**Challenge**
Rewrite all of the lines below, replacing "GUI agent" with "screen agent" wherever it occurs and leaving every other character as it is.

**Information given**
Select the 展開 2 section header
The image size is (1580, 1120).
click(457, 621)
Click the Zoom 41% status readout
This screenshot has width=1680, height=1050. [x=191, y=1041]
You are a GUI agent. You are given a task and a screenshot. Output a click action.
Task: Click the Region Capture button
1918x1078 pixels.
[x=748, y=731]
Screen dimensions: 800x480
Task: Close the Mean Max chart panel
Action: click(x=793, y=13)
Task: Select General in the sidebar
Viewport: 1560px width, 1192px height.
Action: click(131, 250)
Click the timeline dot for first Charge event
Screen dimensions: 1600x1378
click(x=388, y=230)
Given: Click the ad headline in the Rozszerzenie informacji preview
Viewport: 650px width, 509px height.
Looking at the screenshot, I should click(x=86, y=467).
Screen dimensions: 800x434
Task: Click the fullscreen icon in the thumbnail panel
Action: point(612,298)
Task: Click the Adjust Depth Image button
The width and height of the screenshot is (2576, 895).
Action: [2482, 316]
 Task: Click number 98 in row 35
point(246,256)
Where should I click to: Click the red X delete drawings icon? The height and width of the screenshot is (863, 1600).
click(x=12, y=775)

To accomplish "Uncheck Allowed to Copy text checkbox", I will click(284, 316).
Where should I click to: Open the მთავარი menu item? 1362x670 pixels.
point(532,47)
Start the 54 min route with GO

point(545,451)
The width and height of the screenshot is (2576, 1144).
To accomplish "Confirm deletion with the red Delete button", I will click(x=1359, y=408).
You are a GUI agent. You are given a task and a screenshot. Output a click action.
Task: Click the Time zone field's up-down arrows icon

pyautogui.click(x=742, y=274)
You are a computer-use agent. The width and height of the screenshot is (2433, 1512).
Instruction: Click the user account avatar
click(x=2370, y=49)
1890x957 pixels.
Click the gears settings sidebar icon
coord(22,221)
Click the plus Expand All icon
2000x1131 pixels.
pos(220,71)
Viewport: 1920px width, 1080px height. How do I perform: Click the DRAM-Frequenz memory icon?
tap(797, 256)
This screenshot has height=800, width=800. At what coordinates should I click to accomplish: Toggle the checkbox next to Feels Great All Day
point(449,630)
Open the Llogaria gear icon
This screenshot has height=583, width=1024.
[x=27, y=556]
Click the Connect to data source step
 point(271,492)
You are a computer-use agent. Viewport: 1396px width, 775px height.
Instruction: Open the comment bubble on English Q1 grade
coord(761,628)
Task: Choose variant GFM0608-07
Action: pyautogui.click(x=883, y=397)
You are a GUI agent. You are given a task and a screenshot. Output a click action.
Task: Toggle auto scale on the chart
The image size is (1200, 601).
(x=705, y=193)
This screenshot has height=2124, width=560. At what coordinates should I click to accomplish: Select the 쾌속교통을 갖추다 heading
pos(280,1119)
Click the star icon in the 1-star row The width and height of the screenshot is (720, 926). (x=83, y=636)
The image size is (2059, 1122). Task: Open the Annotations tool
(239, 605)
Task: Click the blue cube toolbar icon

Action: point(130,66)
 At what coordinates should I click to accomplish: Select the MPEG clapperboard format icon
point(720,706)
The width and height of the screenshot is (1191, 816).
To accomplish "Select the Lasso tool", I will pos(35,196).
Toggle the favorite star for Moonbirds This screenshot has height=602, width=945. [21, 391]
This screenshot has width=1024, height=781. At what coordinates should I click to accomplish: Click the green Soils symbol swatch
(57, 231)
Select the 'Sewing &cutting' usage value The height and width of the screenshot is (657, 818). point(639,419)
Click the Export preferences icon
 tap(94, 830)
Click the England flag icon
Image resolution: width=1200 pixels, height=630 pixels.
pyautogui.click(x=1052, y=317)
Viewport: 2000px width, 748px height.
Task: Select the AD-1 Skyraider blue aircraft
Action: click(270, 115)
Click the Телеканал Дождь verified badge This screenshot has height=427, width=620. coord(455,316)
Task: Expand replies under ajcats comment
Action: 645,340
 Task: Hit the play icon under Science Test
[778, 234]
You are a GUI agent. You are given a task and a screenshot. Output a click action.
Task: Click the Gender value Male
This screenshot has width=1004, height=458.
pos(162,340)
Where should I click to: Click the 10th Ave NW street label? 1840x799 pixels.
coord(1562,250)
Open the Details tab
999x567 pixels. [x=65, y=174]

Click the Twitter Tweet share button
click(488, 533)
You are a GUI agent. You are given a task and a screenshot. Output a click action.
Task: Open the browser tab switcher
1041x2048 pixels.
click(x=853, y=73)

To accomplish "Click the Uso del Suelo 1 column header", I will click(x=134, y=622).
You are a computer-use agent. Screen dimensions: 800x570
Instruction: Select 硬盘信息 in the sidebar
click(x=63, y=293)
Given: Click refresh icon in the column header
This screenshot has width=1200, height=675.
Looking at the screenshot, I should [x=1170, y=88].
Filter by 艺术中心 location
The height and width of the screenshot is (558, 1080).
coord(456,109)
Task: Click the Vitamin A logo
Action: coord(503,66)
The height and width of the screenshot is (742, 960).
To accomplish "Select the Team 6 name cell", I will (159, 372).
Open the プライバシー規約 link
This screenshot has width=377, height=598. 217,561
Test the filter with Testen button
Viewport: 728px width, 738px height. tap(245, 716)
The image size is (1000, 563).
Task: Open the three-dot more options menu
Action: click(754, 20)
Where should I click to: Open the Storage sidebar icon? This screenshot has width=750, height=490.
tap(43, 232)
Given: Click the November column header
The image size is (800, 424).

**Reply**
Select the 展開 2 section header
The image size is (1580, 1120).
click(457, 621)
Click the Zoom 41% status readout
This screenshot has width=1680, height=1050. [x=191, y=1041]
You are a screen agent. You are given a task and a screenshot. Output a click action.
Task: Click the Region Capture button
1918x1078 pixels.
[x=748, y=731]
Screen dimensions: 800x480
Task: Close the Mean Max chart panel
Action: click(x=793, y=13)
Task: Select General in the sidebar
Viewport: 1560px width, 1192px height.
Action: click(131, 250)
Click the timeline dot for first Charge event
Screen dimensions: 1600x1378
click(x=388, y=230)
Given: Click the ad headline in the Rozszerzenie informacji preview
Viewport: 650px width, 509px height.
Looking at the screenshot, I should click(x=86, y=467).
Screen dimensions: 800x434
Task: Click the fullscreen icon in the thumbnail panel
Action: point(612,298)
Task: Click the Adjust Depth Image button
The width and height of the screenshot is (2576, 895).
Action: [2482, 316]
 Task: Click number 98 in row 35
point(246,256)
Where should I click to: Click the red X delete drawings icon? The height and width of the screenshot is (863, 1600).
click(x=12, y=775)

To accomplish "Uncheck Allowed to Copy text checkbox", I will click(284, 316).
Where should I click to: Open the მთავარი menu item? 1362x670 pixels.
point(532,47)
Start the 54 min route with GO

point(545,451)
The width and height of the screenshot is (2576, 1144).
To accomplish "Confirm deletion with the red Delete button", I will click(x=1359, y=408).
You are a screen agent. You are given a task and a screenshot. Output a click action.
Task: Click the Time zone field's up-down arrows icon

pyautogui.click(x=742, y=274)
You are a computer-use agent. The width and height of the screenshot is (2433, 1512).
Instruction: Click the user account avatar
click(x=2370, y=49)
1890x957 pixels.
Click the gears settings sidebar icon
coord(22,221)
Click the plus Expand All icon
2000x1131 pixels.
pos(220,71)
Viewport: 1920px width, 1080px height. How do I perform: Click the DRAM-Frequenz memory icon?
tap(797, 256)
This screenshot has height=800, width=800. At what coordinates should I click to accomplish: Toggle the checkbox next to Feels Great All Day
point(449,630)
Open the Llogaria gear icon
This screenshot has height=583, width=1024.
[x=27, y=556]
Click the Connect to data source step
 point(271,492)
You are a computer-use agent. Viewport: 1396px width, 775px height.
Instruction: Open the comment bubble on English Q1 grade
coord(761,628)
Task: Choose variant GFM0608-07
Action: pyautogui.click(x=883, y=397)
You are a screen agent. You are given a task and a screenshot. Output a click action.
Task: Toggle auto scale on the chart
The image size is (1200, 601).
(x=705, y=193)
This screenshot has height=2124, width=560. At what coordinates should I click to accomplish: Select the 쾌속교통을 갖추다 heading
pos(280,1119)
Click the star icon in the 1-star row The width and height of the screenshot is (720, 926). (x=83, y=636)
The image size is (2059, 1122). Task: Open the Annotations tool
(239, 605)
Task: Click the blue cube toolbar icon

Action: point(130,66)
 At what coordinates should I click to accomplish: Select the MPEG clapperboard format icon
point(720,706)
The width and height of the screenshot is (1191, 816).
To accomplish "Select the Lasso tool", I will pos(35,196).
Toggle the favorite star for Moonbirds This screenshot has height=602, width=945. [21, 391]
This screenshot has width=1024, height=781. At what coordinates should I click to accomplish: Click the green Soils symbol swatch
(57, 231)
Select the 'Sewing &cutting' usage value The height and width of the screenshot is (657, 818). point(639,419)
Click the Export preferences icon
 tap(94, 830)
Click the England flag icon
Image resolution: width=1200 pixels, height=630 pixels.
pyautogui.click(x=1052, y=317)
Viewport: 2000px width, 748px height.
Task: Select the AD-1 Skyraider blue aircraft
Action: click(270, 115)
Click the Телеканал Дождь verified badge This screenshot has height=427, width=620. coord(455,316)
Task: Expand replies under ajcats comment
Action: 645,340
 Task: Hit the play icon under Science Test
[778, 234]
You are a screen agent. You are given a task and a screenshot. Output a click action.
Task: Click the Gender value Male
This screenshot has width=1004, height=458.
pos(162,340)
Where should I click to: Click the 10th Ave NW street label? 1840x799 pixels.
coord(1562,250)
Open the Details tab
999x567 pixels. [x=65, y=174]

Click the Twitter Tweet share button
click(488, 533)
You are a screen agent. You are given a task and a screenshot. Output a click action.
Task: Open the browser tab switcher
1041x2048 pixels.
click(x=853, y=73)

To accomplish "Click the Uso del Suelo 1 column header", I will click(x=134, y=622).
You are a computer-use agent. Screen dimensions: 800x570
Instruction: Select 硬盘信息 in the sidebar
click(x=63, y=293)
Given: Click refresh icon in the column header
This screenshot has width=1200, height=675.
Looking at the screenshot, I should [x=1170, y=88].
Filter by 艺术中心 location
The height and width of the screenshot is (558, 1080).
coord(456,109)
Task: Click the Vitamin A logo
Action: coord(503,66)
The height and width of the screenshot is (742, 960).
To accomplish "Select the Team 6 name cell", I will (159, 372).
Open the プライバシー規約 link
This screenshot has width=377, height=598. 217,561
Test the filter with Testen button
Viewport: 728px width, 738px height. tap(245, 716)
The image size is (1000, 563).
Task: Open the three-dot more options menu
Action: click(754, 20)
Where should I click to: Open the Storage sidebar icon? This screenshot has width=750, height=490.
tap(43, 232)
Given: Click the November column header
The image size is (800, 424).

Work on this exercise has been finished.